Reports: Dzhokhar Tsarnaev note found in boat points to mystifying motive we may never truly understand

CBS’ John Miller broke the story this morning of a note written in pen on the inside of the boat where Tsarnaev lay wounded before he was captured by police:

“Basically the note says that he does not mourn his brother Tamerlan, that Tamerlan was a martyr now and that he was in paradise, that Dzhokhar expected to join him there soon,” Miller said. “That the bombings were in retribution for the US crimes against Muslims in places like Iraq and Afghanistan; that the victims of the Boston bombing were ‘collateral damage,’ the same way innocent victims have been collateral damage in US wars around the world, summing up that when you attack one Muslim, you attack all Muslims.”

The New York Times confirmed the story of the note, buried deep in another story about another Chechen refugee being questioned in the case:

After the death of Tamerlan in a police shootout, Dzhokhar hid inside a neighbor’s boat and wrote with a pen on the inside of the hull that the attack was retribution for the wars the United States waged in Iraq and Afghanistan, according to two law enforcement officials. The note stated generally that an attack on one Muslim is an attack on all Muslims, one official said.

The gist on the aforementioned refugee now on the FBI’s radar:

F.B.I. agents investigating the Boston Marathon bombing have repeatedly questioned Musa Khadzhimuratov, a Chechen refugee and former separatist fighter who says he had a passing social relationship with one of the two bombing suspects. They searched his family’s small apartment here on Tuesday, scouring his computers, subjecting him to a polygraph, and taking a DNA sample.

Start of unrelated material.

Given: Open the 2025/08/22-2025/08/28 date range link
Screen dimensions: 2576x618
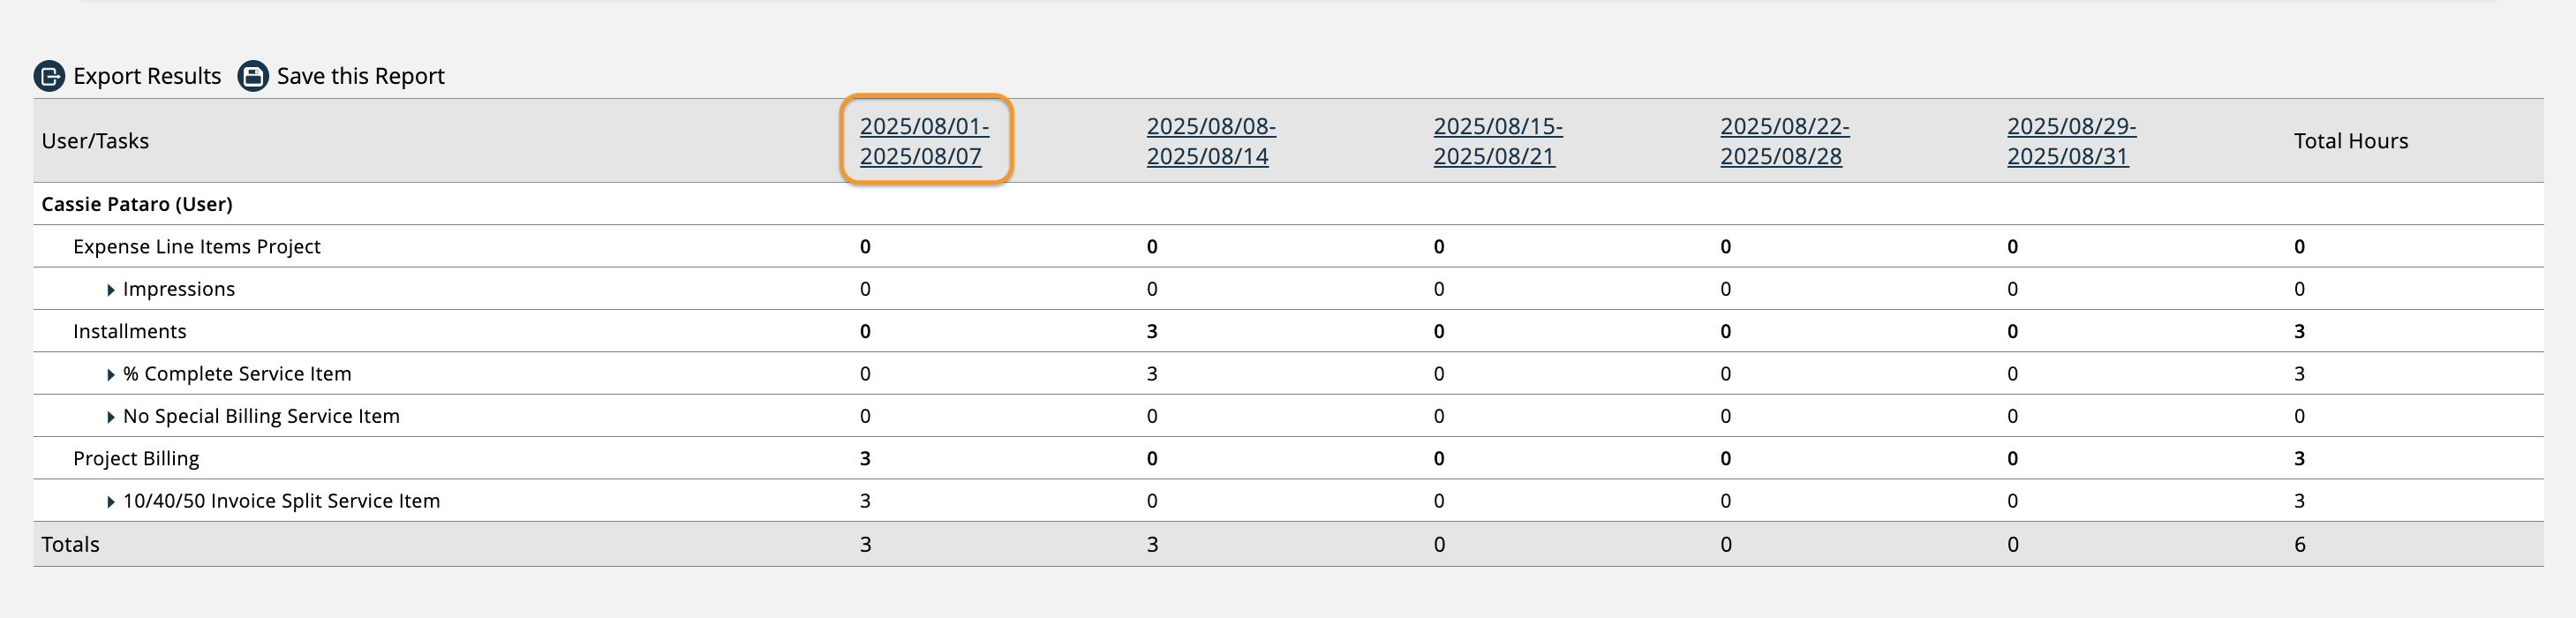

The hours of F.B.I. questioning in more than a dozen meetings — described by Mr. Khadzhimuratov and his wife, Madina, in an interview — illustrate the bureau’s intensive effort to identify possible accomplices and test its theory that the suspects, Tamerlan and Dzhokhar Tsarnaev, were radicalized and trained on the Web and acted on their own.

But some members and supporters of the small Chechen community in the United States fear that the bureau’s approach may be unduly influenced by Russian authorities who have an interest in using the Boston attack to smear their Chechen adversaries.